▸ Stored data entries
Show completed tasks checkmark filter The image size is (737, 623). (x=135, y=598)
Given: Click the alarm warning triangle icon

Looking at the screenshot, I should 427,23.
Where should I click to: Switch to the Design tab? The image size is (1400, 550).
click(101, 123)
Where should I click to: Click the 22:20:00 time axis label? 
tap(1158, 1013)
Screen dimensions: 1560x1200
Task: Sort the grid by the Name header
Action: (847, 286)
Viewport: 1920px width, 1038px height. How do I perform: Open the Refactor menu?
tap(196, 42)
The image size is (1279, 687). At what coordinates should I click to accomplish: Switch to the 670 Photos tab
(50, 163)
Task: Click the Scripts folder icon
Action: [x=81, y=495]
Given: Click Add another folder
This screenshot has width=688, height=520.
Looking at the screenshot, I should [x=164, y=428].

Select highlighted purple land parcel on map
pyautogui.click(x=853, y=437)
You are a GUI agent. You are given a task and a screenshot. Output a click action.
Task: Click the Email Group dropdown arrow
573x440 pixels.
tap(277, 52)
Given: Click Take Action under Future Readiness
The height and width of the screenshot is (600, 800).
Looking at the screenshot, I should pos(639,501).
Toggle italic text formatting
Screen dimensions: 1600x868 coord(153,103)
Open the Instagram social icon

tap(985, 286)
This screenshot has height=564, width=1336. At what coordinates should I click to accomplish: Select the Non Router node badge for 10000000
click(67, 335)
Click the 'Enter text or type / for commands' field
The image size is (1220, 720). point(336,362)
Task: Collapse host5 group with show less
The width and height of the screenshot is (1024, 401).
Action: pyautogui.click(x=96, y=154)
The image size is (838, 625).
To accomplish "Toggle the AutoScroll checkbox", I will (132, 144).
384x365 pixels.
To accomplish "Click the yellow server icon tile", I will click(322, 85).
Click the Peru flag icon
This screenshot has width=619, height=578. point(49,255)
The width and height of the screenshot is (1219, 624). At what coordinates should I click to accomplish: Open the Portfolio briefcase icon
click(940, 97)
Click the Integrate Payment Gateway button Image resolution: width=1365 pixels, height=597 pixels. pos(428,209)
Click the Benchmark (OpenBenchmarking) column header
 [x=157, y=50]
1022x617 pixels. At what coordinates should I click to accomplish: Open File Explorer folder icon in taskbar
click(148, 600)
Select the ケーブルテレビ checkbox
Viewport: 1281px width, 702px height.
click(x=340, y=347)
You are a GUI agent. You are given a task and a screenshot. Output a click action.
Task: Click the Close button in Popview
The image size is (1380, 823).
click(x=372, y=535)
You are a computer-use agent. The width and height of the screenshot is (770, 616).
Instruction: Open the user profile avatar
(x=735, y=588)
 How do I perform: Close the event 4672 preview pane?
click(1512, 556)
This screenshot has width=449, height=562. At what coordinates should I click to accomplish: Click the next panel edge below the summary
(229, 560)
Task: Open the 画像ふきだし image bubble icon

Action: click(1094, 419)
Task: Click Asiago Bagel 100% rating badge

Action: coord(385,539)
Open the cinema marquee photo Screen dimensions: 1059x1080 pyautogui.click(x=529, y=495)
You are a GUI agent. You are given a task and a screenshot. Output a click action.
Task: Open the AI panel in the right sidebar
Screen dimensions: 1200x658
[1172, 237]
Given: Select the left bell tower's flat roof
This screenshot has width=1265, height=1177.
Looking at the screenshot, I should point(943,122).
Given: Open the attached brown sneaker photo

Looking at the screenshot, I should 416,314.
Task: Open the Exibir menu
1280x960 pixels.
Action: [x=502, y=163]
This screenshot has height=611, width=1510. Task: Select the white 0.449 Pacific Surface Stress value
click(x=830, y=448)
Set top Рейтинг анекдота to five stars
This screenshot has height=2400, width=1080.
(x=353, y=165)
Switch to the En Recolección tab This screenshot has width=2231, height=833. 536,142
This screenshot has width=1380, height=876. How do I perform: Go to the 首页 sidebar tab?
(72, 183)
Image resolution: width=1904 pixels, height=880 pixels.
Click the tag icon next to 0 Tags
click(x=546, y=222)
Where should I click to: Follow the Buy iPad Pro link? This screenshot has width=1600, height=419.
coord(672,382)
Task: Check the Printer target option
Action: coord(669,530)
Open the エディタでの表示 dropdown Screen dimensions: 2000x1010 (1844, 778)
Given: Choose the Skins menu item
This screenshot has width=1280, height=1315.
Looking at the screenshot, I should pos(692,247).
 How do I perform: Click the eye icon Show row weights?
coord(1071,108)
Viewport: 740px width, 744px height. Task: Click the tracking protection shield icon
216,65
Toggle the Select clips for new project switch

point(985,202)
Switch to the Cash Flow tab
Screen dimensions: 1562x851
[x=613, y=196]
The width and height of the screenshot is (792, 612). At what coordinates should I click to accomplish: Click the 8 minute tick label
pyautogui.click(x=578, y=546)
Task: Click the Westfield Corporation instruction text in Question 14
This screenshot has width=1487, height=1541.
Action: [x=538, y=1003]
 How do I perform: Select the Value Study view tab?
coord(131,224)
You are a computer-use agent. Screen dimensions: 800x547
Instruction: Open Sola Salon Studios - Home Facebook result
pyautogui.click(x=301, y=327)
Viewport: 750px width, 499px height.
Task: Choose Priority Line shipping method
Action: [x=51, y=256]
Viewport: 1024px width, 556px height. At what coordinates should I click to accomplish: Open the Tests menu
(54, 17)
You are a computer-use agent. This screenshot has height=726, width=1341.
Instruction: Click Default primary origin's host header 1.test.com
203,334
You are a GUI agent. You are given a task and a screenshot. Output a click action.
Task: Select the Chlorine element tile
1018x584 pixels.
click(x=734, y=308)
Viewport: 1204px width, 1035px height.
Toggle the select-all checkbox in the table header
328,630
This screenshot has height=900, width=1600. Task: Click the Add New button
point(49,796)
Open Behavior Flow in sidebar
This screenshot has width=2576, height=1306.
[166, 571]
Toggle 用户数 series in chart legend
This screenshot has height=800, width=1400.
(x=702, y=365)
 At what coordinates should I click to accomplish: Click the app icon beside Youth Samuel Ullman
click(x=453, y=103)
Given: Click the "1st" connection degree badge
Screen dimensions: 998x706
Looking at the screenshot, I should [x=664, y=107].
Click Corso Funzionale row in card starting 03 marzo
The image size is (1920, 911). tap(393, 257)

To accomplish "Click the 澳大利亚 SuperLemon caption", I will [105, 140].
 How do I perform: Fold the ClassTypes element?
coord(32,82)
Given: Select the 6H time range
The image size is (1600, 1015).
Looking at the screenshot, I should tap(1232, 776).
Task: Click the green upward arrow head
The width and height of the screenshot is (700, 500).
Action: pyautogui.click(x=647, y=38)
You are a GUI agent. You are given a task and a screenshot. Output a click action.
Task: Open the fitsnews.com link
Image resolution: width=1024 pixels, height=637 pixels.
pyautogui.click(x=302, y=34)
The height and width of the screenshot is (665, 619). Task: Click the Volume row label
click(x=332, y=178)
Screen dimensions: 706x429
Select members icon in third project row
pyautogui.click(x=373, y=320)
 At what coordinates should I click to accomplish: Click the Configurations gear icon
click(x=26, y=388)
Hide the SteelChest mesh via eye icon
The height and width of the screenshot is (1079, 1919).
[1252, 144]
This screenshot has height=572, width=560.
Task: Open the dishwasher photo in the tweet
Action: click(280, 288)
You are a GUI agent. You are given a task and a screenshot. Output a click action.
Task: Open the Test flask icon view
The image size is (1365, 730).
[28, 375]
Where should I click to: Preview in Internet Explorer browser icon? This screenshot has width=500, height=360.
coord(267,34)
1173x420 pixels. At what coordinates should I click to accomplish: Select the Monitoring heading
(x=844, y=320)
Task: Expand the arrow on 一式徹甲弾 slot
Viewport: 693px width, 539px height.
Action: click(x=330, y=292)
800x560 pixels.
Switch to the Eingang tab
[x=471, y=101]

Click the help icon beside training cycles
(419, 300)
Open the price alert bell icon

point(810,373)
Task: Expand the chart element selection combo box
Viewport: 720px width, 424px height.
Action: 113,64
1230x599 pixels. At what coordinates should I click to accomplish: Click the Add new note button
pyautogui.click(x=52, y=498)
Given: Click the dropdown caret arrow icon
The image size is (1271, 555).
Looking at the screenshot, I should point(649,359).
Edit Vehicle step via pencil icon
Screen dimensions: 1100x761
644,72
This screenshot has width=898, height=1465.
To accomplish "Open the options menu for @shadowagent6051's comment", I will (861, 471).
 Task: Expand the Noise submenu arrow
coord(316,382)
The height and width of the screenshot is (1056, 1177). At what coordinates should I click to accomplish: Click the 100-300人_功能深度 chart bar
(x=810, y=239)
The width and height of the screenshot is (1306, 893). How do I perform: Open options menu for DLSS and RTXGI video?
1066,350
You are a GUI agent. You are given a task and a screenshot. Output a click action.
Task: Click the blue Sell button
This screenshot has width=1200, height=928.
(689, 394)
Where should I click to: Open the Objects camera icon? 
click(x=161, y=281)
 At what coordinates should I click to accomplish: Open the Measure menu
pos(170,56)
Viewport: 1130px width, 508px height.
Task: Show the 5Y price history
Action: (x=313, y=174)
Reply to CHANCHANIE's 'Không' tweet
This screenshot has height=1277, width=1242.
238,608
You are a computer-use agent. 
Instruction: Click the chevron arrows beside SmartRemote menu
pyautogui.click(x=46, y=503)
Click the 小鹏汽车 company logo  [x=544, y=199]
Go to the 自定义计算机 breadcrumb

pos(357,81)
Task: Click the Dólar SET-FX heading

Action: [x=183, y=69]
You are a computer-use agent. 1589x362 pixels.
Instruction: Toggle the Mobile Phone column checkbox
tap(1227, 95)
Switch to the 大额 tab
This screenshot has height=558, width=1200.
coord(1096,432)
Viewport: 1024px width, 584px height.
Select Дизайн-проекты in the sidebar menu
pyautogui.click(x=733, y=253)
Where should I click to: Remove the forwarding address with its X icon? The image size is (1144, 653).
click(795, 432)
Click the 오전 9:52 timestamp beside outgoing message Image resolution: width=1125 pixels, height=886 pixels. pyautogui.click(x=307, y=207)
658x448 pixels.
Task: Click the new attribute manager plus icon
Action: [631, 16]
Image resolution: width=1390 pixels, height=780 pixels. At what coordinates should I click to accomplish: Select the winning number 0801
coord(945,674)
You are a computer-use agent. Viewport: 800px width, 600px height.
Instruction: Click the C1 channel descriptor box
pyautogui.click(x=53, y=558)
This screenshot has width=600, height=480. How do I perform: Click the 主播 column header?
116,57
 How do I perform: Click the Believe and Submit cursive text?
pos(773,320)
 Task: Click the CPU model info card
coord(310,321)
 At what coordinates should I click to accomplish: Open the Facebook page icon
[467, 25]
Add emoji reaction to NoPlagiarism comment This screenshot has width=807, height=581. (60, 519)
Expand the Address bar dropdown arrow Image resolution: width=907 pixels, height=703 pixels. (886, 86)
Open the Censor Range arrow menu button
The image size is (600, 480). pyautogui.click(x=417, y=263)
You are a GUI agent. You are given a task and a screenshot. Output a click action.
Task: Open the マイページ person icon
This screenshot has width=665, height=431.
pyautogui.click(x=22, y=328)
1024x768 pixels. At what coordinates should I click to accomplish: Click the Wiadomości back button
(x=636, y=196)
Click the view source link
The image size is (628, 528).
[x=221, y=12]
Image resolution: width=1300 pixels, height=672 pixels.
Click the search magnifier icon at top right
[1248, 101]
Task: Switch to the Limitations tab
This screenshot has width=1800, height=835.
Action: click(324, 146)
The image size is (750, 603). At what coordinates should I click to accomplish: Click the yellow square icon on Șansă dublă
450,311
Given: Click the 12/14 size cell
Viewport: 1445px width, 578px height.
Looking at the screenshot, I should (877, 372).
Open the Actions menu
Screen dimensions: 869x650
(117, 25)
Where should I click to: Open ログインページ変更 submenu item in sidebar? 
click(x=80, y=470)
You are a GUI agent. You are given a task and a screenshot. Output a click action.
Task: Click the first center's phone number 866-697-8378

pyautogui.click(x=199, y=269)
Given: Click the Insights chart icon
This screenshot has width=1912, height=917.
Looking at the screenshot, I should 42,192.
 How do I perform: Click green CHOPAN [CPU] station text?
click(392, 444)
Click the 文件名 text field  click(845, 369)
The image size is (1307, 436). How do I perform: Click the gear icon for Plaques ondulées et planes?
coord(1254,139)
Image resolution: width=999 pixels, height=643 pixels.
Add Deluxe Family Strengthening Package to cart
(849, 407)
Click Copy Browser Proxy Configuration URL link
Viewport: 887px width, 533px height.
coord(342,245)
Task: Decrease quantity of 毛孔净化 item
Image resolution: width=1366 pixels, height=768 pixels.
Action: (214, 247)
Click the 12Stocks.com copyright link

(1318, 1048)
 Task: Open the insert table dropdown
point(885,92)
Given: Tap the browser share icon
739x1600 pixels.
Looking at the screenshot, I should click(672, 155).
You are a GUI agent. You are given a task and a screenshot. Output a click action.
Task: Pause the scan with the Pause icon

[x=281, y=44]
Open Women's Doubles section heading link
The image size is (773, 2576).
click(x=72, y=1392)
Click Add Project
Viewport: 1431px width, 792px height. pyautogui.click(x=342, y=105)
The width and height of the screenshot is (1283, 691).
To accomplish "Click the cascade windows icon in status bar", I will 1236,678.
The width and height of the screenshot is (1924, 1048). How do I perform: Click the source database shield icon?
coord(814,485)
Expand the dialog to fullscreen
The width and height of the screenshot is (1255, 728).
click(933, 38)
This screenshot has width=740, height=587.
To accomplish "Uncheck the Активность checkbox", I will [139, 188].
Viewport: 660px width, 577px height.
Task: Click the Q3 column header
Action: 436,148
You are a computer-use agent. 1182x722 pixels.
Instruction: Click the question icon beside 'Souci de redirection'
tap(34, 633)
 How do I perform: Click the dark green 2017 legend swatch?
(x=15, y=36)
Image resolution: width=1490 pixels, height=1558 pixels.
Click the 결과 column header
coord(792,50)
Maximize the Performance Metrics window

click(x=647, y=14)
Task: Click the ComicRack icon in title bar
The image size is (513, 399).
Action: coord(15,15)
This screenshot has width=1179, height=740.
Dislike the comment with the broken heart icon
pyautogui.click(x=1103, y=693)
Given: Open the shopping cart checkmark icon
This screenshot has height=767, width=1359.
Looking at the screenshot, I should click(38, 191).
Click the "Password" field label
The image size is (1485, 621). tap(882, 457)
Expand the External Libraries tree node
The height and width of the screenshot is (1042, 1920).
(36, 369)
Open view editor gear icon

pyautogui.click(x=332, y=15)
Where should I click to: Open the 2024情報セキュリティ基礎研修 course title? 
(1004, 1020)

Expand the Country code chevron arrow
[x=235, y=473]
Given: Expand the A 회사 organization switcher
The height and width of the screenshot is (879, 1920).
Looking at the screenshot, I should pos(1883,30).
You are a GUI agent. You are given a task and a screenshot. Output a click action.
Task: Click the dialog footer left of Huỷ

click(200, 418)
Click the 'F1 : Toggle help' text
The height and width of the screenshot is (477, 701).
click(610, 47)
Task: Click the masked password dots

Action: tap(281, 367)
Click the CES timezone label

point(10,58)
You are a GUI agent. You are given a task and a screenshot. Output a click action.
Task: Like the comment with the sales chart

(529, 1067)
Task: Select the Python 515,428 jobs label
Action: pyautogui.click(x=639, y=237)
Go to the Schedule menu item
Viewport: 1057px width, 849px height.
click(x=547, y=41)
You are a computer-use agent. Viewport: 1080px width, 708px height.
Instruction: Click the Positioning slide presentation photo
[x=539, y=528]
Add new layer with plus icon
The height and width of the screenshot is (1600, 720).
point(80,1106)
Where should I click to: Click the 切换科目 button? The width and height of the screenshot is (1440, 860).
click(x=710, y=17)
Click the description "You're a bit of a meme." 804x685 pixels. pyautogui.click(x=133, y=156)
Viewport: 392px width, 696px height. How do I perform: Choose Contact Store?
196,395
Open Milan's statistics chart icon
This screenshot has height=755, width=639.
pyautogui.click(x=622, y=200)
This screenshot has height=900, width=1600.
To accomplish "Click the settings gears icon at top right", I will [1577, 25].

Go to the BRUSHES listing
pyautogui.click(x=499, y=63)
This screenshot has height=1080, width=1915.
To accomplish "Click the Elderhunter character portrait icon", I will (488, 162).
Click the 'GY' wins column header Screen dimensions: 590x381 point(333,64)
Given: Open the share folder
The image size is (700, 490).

▸ What the task requires
When a line above includes the word "checkmark", please list that line.

▸ Response area
Show completed tasks checkmark filter The image size is (737, 623). (x=135, y=598)
Given: Open the shopping cart checkmark icon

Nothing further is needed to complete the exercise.